El verdadero teatro siempre ha sido un espejo colocado delante de la sociedad para reflejarla tal y como es en cada época. Juan Mayorga, que acaba de ingresar en la Real Academia Española, comparte las palabras últimas escritas por Federico García Lorca: “Un pueblo que no ayuda y no fomenta su teatro, si no está muerto está moribundo; como un teatro que no recoge el latido social, el latido histórico, el drama de sus gentes y el color genuino de su paisaje y de su espíritu con risas o con lágrimas, no tiene derecho a llamarse teatro”.
La tenaz actividad científica de Mayorga en el mundo de la matemática y su dedicación filosófica no emborronaron nunca su entrega al teatro, que es su gran vocación. Fundó en 1993 el grupo vanguardista El Astillero, en el que, por cierto, participó Angélica Liddell, la gran dramaturga, dos veces Premio del Festival de Avignon en Francia, y autora de un ensayo sobresaliente El sobrino de Rameau visita las cuevas rupestres, en el que, de la mano de Diderot y de Bukowski, escribe irónicamente: “El cómico carece de yo y solo posee otredad. Pertenece a una estirpe formada por tullidos, retrasados mentales, enanos, pobres diablos y seres deformes, obligados a alcanzar la carcajada estúpida de sus espectadores, la risa de reyes, cardenales, nobles, burgueses, banqueros y demás necios”.
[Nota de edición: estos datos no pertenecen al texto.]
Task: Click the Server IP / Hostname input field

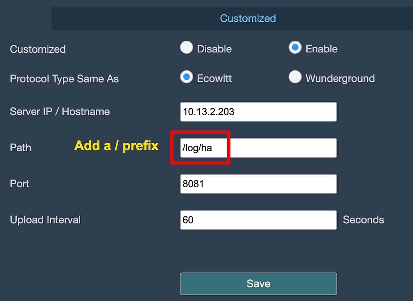Action: coord(258,112)
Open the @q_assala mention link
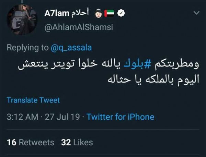Viewport: 206px width, 157px height. pyautogui.click(x=71, y=48)
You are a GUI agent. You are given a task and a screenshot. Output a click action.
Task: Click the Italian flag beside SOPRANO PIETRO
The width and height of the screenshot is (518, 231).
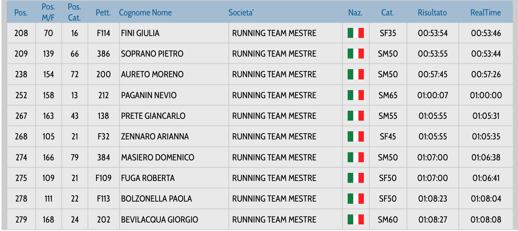(355, 54)
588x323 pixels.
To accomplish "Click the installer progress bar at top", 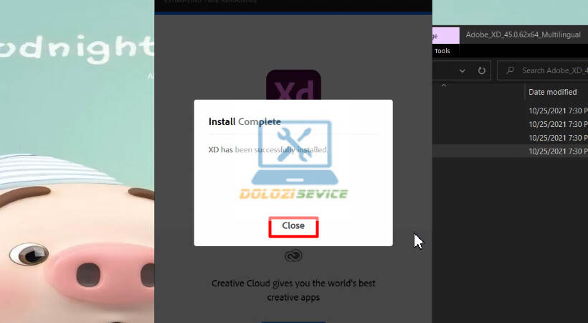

En su discurso de ingreso en la Academia, que discurrió sobre el silencio, Mayorga elogió la obra de mi inolvidado Francisco Nieva. El gran dramaturgo desaparecido consagró la primavera en el delirio de Petrushka. Sonrió con la duda agónica de Krenek y Alban Berg. Se recreó en las sombras chinescas del Accattone de Pasolini. Calentó la piedra simbolista de Gustavo Moreau. Se mofó de la mojigatería franquista, casándose contra Geneviève Escande por el rito protestante. Le sacó la lengua al combate de Ópalos y Tasia. Con Quevedo al hombro y Falla de la mano, disfrutó de la fiesta permanente del idioma, desde la noche roja de Nosferatu hasta la tembladera virginal. Pelo de tormenta, Francisco Nieva le pidió delicadamente a la prostituta azul que se bebiera las estrellas y las escupiera después. Juan Mayorga ha superado el teatro del absurdo, el de Becket, Brecht, Ionesco o Arrabal. También el teatro de la crueldad de Artaud, aquel loco lúcido que Pablo Picasso sacó generosamente del manicomio. Quemadura ácida del cuerpo y del alma, Artaud escribió un manifiesto sobre el teatro que para los expertos supera con mucho a los de Stanislavski.
En Más ceniza, premio Calderón de la Barca, en El jardín quemado, en Palabra de perro, en La paz perpetua, que ganó el premio de referencia del teatro español, el Valle-Inclán, se enciende hasta la llamarada el talento de Juan Mayorga. Y sobre todo en La tortuga de Darwin, que es la acidez y el escepticismo de Noam Chomsky llevados a la escena. El nuevo académico vuelca en esa obra sus ideas sobre la muerte y los dioses extinguidos. Su palabra es la labranza del aire. En el osario ciego de los dogmas solo encuentra sudarios deshabitados. Sobre la piel del escritor hierven las lágrimas. Frente a los tópicos entontecedores, frente al griterío convencional y sus máscaras, frente a la tradición agria y las guerras desalmadas, el dramaturgo es el rebelde altivo, el tenaz transgresor, la palabra que polvo será, y despojo, mientras viva. Y se queda atónito ante las espadas como labios y los poemas de la consumación de Vicente Aleixandre, mientras la Oda en la ceniza de Carlos Bousoño le engendra la mirada. Entra a fondo en la realidad atroz de la vida: no saber adónde vamos ni de dónde venimos. Como el poeta azul, apenas vislumbra, cuando se enfrenta a la oscura penumbra del más allá, la luz en las estancias últimas de la muerte. De la vasta y vaga y necesaria muerte del verso de Jorge Luis Borges. Y se queda indeciso, atónito, descoyuntado, porque no sabe si la muerte es el silencio, el silencio de Dios.